Problem:
When you reach the line that contains "Click page number 72 at bottom left", give it back exactly along with each line after it to the end of the entries; skip any pictures.

Collection entries:
----------

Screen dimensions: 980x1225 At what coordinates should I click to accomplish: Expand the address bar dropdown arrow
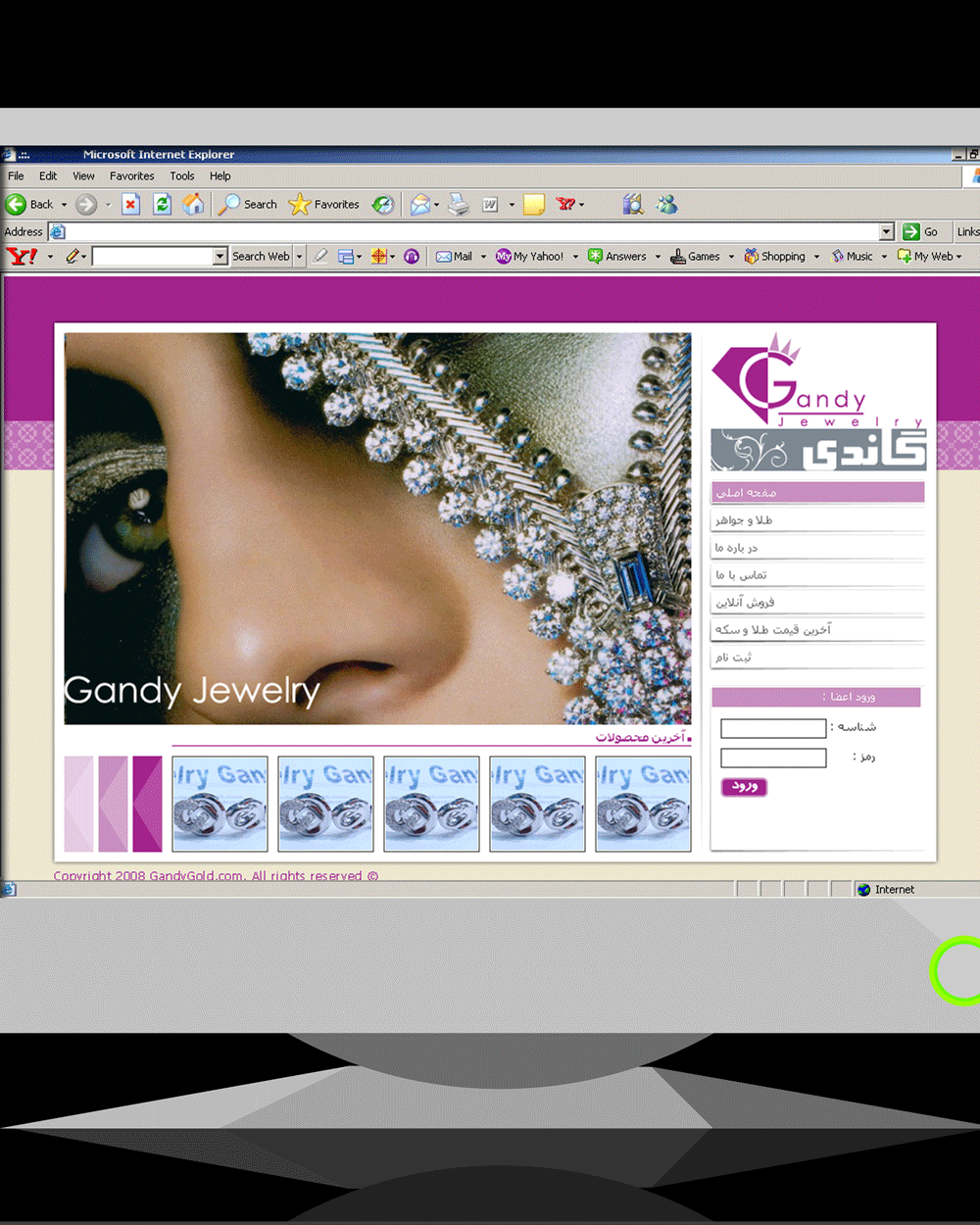886,231
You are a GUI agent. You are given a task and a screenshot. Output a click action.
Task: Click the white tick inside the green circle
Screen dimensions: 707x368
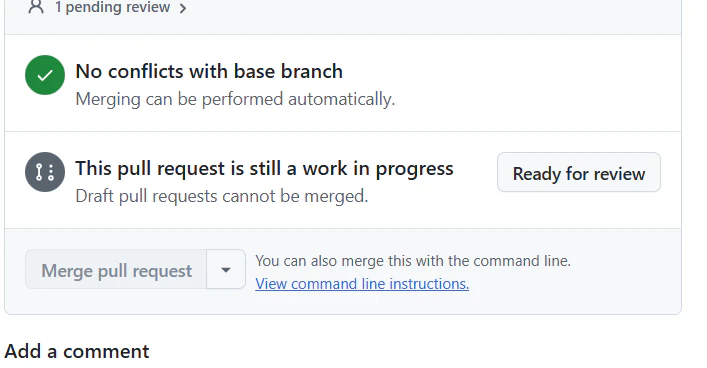click(45, 75)
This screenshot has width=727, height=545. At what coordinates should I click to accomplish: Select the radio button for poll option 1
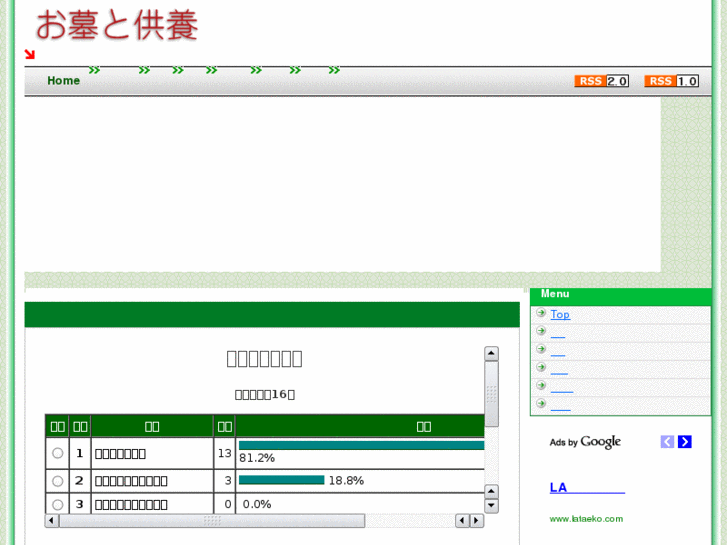pos(58,453)
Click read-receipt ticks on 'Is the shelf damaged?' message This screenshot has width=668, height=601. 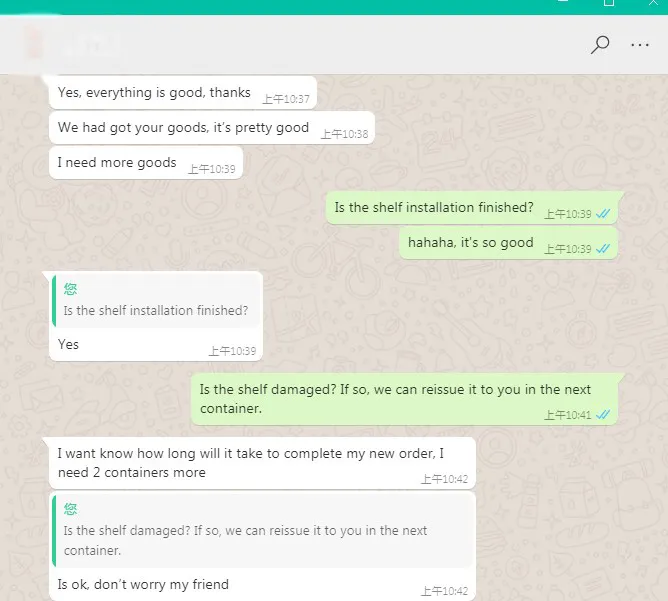(x=603, y=414)
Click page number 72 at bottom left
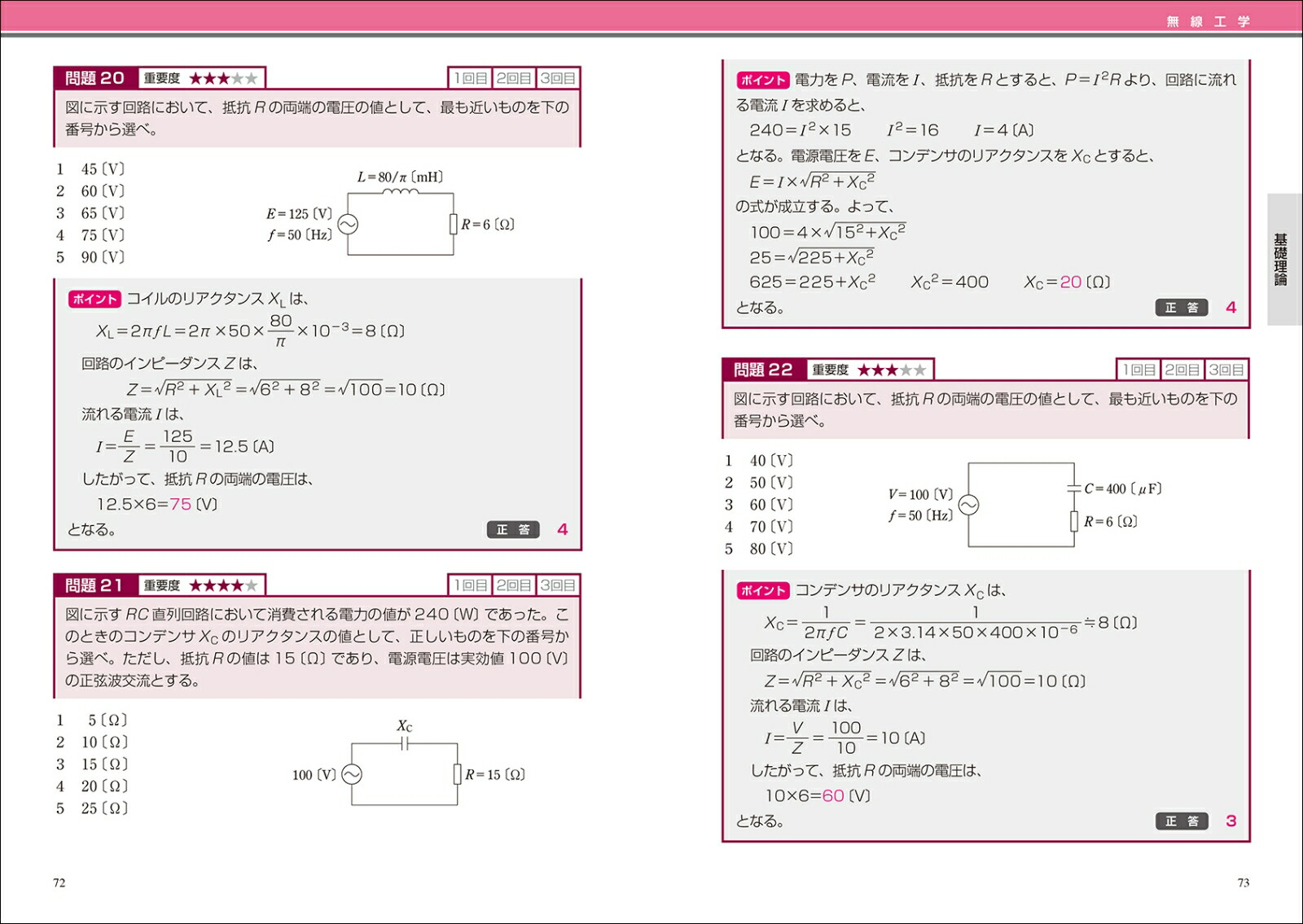Viewport: 1303px width, 924px height. point(59,882)
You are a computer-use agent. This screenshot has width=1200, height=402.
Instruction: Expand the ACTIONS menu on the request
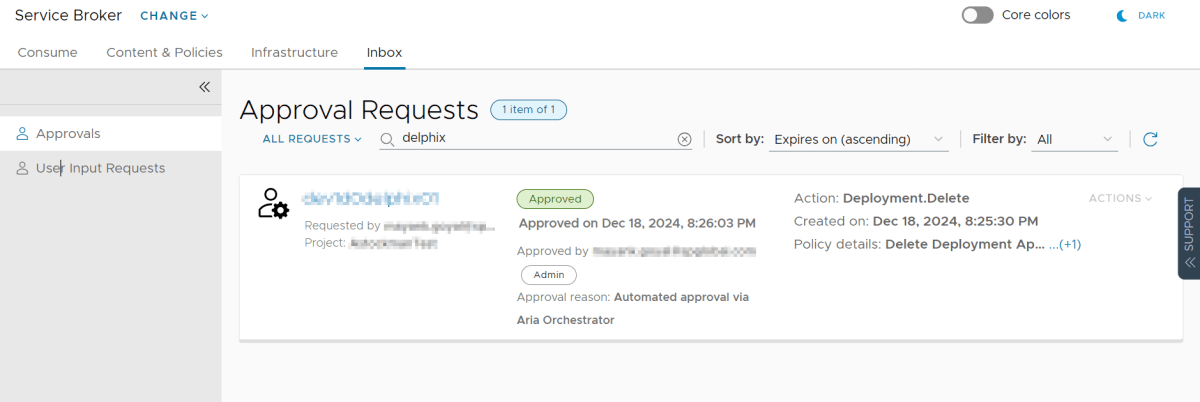pyautogui.click(x=1120, y=198)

----------

Your solution:
Click page number 72 at bottom left
Viewport: 1303px width, 924px height. point(59,882)
You are a computer-use agent. This screenshot has width=1200, height=402.
Instruction: Expand the ACTIONS menu on the request
pyautogui.click(x=1120, y=198)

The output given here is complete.